Once you win an Academy Award it stays with you forever. The same can be said for Emmy’s, Grammy’s, Tony’s etc. Your following work, whether it’s an album, movie, or TV show will highlight that achievement. Hell, even if you get nominated you might get that recognition as well.
But what about your past efforts? You know, the ones that maybe weren’t all that great, bad even, or were ignored completely. What about them?
This brought me to the talents of Matthew McConaughey. The dude has been on something of a hot streak over the last few years and while I have always liked the guy, he rarely delivered. Now he’s in high demand. He did the fantastic True Detective and I was equally impressed with his work in Interstellar, following up his Best Actor win for Dallas Buyers Club.
But this being the “alright alright alright” guy I decided to look back at some of his more… less memorable efforts and advertise that Oscar win to see how it would look. Let’s peek into his mind to see what he’s thinking on these posters…
“You know I’m a doctor because he wears glasses. Now you know I’m an Oscar winner too.”
What bothers me about this movie is that he picks out the colored M&M’s because he says that since chocolate is naturally brown the brown they have less artificiality in them…if he was a real doctor he’d know that to create brown you have to COMBINE multiple colors. They don’t just spray it with chocolate, it’s a candy-coated shell just like the rest of them…
“Hell yeah, I got skinny and won an Oscar years and years after this. Sorry Steve.”

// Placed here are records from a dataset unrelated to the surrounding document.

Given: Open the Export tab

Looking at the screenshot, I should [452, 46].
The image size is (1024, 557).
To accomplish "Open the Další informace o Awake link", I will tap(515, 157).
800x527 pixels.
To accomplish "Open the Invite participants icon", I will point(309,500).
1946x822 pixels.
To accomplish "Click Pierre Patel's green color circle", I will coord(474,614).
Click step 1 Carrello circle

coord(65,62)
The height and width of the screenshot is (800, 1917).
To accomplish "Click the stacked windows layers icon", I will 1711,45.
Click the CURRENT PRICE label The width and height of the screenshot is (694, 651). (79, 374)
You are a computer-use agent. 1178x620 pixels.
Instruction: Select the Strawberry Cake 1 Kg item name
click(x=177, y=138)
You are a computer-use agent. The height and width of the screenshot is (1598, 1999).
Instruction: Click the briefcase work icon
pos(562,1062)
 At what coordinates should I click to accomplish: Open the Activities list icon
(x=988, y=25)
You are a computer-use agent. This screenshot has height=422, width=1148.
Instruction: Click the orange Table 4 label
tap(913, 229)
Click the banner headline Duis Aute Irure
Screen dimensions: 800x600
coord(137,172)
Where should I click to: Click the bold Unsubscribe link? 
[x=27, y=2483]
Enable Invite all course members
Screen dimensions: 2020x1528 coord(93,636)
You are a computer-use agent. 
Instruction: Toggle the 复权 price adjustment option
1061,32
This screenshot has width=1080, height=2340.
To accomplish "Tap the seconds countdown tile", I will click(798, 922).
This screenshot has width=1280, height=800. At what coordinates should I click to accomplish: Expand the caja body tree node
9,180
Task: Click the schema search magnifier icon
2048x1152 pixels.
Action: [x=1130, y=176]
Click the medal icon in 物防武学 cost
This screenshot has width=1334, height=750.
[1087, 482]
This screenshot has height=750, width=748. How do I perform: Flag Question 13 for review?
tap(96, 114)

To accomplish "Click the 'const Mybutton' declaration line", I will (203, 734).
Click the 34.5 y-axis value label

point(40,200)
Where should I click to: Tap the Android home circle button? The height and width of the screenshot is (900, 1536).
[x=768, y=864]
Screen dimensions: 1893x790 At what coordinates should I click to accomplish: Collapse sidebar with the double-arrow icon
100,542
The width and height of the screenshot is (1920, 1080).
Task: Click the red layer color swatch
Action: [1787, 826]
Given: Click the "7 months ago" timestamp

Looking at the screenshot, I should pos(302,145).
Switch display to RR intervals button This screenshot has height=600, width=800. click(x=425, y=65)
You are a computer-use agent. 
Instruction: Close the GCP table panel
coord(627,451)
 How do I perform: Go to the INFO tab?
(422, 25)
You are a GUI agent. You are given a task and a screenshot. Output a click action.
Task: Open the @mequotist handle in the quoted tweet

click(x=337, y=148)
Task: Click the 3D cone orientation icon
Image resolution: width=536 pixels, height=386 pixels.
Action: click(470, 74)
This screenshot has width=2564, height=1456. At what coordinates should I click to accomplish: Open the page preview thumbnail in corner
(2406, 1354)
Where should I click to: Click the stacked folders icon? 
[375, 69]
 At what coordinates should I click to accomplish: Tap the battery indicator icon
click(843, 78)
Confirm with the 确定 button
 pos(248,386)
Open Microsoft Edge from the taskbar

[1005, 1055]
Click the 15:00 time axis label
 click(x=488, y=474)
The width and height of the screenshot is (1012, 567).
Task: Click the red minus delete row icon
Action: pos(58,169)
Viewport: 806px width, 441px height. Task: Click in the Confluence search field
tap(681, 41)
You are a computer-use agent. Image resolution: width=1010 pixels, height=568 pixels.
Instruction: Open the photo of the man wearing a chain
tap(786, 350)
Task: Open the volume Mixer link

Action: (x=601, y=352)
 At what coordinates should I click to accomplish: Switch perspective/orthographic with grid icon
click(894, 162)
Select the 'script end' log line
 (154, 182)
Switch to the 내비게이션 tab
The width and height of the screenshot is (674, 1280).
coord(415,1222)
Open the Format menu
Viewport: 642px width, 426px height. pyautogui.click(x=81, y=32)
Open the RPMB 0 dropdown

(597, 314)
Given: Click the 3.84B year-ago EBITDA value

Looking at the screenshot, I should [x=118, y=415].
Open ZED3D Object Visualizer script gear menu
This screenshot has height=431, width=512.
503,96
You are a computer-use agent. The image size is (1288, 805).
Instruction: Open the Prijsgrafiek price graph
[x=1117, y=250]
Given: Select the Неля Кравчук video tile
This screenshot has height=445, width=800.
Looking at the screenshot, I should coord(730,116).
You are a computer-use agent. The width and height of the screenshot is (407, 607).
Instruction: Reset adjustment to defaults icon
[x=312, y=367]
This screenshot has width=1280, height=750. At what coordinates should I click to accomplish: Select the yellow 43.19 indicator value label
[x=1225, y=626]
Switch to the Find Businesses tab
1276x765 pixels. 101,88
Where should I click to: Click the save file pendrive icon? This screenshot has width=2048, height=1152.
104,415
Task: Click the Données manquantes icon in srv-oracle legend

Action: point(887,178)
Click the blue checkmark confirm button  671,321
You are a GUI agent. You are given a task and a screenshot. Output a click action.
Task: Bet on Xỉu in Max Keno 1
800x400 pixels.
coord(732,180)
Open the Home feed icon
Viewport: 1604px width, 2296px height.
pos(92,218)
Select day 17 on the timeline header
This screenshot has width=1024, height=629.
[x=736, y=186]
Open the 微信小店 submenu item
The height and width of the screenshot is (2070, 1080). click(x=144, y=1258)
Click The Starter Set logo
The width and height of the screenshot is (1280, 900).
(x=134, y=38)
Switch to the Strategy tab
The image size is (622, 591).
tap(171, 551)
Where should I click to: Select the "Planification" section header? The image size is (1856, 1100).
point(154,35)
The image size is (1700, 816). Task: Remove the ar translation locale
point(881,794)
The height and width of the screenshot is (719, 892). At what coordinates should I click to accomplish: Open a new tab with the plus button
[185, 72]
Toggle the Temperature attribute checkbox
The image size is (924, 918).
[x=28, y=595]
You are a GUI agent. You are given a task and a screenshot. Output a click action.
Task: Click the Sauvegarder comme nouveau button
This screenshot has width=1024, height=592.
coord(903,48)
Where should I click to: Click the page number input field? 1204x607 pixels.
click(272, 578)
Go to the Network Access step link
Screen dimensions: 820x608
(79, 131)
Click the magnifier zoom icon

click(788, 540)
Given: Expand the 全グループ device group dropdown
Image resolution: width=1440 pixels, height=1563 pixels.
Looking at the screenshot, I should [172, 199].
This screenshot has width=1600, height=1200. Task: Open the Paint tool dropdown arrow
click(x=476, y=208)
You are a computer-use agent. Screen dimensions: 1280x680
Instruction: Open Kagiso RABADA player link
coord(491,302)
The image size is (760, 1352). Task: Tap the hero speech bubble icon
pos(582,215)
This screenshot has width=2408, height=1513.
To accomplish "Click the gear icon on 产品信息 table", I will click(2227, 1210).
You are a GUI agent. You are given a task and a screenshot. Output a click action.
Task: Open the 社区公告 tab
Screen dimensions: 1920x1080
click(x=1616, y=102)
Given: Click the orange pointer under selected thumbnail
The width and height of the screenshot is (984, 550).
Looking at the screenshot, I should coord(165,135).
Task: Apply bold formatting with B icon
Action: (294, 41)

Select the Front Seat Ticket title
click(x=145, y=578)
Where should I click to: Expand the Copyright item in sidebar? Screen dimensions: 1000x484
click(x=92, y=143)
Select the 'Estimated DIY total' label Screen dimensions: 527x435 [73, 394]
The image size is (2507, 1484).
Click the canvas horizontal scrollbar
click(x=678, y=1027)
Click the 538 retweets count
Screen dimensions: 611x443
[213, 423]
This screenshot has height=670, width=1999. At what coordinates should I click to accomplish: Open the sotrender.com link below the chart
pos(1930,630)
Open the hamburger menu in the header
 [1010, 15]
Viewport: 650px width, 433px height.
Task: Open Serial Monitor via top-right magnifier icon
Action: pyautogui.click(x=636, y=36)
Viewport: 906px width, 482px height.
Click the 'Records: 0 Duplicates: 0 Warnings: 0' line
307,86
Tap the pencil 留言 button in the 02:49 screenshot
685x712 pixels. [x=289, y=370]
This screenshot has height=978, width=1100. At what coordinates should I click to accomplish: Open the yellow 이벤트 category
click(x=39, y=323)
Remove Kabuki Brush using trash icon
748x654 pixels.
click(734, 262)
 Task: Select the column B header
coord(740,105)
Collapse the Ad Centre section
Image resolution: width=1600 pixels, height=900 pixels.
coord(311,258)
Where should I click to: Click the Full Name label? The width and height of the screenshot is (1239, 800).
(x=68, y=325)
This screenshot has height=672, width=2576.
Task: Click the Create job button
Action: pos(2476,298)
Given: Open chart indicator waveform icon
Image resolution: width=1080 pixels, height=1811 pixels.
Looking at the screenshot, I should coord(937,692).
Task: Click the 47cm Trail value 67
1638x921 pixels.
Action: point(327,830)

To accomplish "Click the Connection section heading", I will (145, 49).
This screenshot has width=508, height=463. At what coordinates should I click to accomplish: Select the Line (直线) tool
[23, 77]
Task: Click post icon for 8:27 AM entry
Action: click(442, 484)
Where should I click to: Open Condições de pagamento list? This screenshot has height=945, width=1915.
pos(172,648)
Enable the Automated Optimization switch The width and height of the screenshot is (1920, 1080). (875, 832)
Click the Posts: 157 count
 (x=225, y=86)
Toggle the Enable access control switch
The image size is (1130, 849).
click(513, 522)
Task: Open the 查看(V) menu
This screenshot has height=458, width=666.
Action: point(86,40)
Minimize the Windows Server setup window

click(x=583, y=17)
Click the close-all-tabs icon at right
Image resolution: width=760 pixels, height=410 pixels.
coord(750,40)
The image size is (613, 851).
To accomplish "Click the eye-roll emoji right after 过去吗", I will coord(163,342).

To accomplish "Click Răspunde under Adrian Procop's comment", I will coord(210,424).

Double whammy here with Penelope Cruz also getting a nod to her win for Vicky Cristina Barcelona.
“Hey Kate, remember that time I won an Oscar and you didn’t but probably should have over that movie Marcia Gay Harden was in that no one really saw?…Yeah, me neither. What’s this P.O.S. about again? 10 Days?!?? You’re not getting rid of me in 10 days! I played a guy who had aids for like … 10 years!”
“Is that a scarf you’re choking me with Jennifer? You can’t choke a future Oscar winner. It’s Ghosts of Girlfriends Past, not Oscar winners.”
“Ahhh Kate it’s OK, you’ve still got a ridiculously skinny body. Is this photoshopped? Alright, who gives a shit. I’m here for the tan… The title of this one now has double meaning… am I right!?”
“I’m sorry you all had to see Terry Bradshaw’s butt.”